Transport Layer Security (TLS) Protocol is to provide privacy and data integrity between two communicating applications. The protocol is composed of two layers: the TLS Record Protocol and the TLS Handshake Protocol. At the lowest level, layered on top of some reliable transport protocol (TCP) is the TLS Record Protocol. The TLS Record Protocol provides connection security that has two basic properties:

• Private - symmetric cryptography is used for data encryption (DES, RC4 , etc.) The keys for this symmetric encryption are generated uniquely for each connection and are based on a secret negotiated by another protocol (such as the TLS Handshake Protocol). The Record Protocol can also be used without encryption.
• Reliable - message transport includes a message integrity check using a keyed MAC. Secure hash functions (SHA, MD5, etc.) are used for MAC computations. The Record Protocol can operate without a MAC, but is generally only used in this mode while another protocol is using the Record Protocol as a transport for negotiating security parameters.

The TLS Record Protocol is used for encapsulation of various higher level protocols. One such encapsulated protocol, the TLS Handshake Protocol, allows the server and client to authenticate each other and to negotiate an encryption algorithm and cryptographic keys before the application protocol transmits or receives its first byte of data. The TLS Handshake Protocol provides connection security that has three basic properties:

• The peer"s identity can be authenticated using asymmetric, or public key, cryptography (RSA, DSS, etc.). This authentication can be made optional, but is generally required for at least one of the peers.
• The negotiation of a shared secret is secure: the negotiated secret is unavailable to eavesdroppers, and for any authenticated connection the secret cannot be obtained, even by an attacker who can place himself in the middle of the connection.
• The negotiation is reliable: no attacker can modify the negotiation communication without being detected by the parties to the communication.

TLS is based on the Secure Socket Layer (SSL), a protocol originally created by Netscape. One advantage of TLS is that it is application protocol independent. The TLS protocol runs above TCP/IP and below application protocols such as HTTP or IMAP. The HTTP running on top of TLS or SSL is often called HTTPS. The TLS standard does not specify how protocols add security with TLS; the decisions on how to initiate TLS handshaking and how to interpret the authentication certificates exchanged are left up to the judgment of the designers and implementers of protocols which run on top of TLS.

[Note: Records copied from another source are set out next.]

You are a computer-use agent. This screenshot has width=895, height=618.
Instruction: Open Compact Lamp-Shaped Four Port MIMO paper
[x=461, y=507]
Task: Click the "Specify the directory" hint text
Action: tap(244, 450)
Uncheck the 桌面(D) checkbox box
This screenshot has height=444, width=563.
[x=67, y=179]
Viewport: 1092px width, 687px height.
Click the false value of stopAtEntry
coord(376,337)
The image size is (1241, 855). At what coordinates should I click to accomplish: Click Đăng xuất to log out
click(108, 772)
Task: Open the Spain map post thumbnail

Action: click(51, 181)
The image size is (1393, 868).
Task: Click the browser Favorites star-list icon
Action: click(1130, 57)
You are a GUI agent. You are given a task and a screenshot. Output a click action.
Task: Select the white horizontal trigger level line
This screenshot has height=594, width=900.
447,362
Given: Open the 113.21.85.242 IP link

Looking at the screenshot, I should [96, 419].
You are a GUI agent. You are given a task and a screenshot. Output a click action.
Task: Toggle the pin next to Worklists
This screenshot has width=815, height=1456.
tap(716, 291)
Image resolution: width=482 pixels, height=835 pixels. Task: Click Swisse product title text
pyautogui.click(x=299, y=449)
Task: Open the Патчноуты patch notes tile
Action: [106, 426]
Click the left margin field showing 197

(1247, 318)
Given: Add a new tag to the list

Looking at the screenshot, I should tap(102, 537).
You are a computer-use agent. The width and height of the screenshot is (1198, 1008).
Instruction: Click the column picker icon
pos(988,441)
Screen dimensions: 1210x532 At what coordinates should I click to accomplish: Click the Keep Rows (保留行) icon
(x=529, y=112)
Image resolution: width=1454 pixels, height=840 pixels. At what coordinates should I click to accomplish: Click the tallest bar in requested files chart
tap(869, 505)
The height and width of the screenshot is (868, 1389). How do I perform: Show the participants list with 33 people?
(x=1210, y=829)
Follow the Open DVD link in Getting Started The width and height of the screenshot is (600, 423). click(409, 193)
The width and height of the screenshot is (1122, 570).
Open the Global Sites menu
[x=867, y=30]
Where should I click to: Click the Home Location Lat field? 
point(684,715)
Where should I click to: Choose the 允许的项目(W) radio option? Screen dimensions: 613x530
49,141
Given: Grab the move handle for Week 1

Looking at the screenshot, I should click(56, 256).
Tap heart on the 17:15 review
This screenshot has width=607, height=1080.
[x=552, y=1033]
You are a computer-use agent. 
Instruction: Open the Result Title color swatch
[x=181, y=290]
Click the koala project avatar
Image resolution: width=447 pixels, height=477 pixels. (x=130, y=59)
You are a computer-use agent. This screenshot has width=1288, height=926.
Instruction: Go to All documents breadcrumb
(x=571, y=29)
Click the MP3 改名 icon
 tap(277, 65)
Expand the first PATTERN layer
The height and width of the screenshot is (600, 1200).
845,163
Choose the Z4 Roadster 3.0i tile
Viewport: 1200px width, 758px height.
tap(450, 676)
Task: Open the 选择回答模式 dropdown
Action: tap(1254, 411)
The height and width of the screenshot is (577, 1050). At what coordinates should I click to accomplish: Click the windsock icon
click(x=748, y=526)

TLS Record Protocol: a layered protocol. At each layer, messages may include fields for length, description, and content. The Record Protocol takes messages to be transmitted, fragments the data into manageable blocks, optionally compresses the data, applies a MAC, encrypts, and transmits the result. Received data is decrypted, verified, decompressed, and reassembled, then delivered to higher level clients. Here are the layers:

• TLS connection state: is the operating environment of the TLS Record Protocol. It specifies a compression algorithm, encryption algorithm, and MAC algorithm. Connection states.
• TLS Record Layer: receives uninterpreted data from higher layers in non-empty blocks of arbitrary size.
• Key calculation: The Record Protocol requires an algorithm to generate keys, IVs, and MAC secrets from the security parameters provided by the handshake protocol.

TLS Handshake Protocol: consists of a suite of three sub-protocols which are used to allow peers to agree upon security parameters for the record layer, authenticate themselves, instantiate negotiated security parameters, and report error conditions to each other.

• Change cipher spec protocol
• Alert protocol Handshake protocol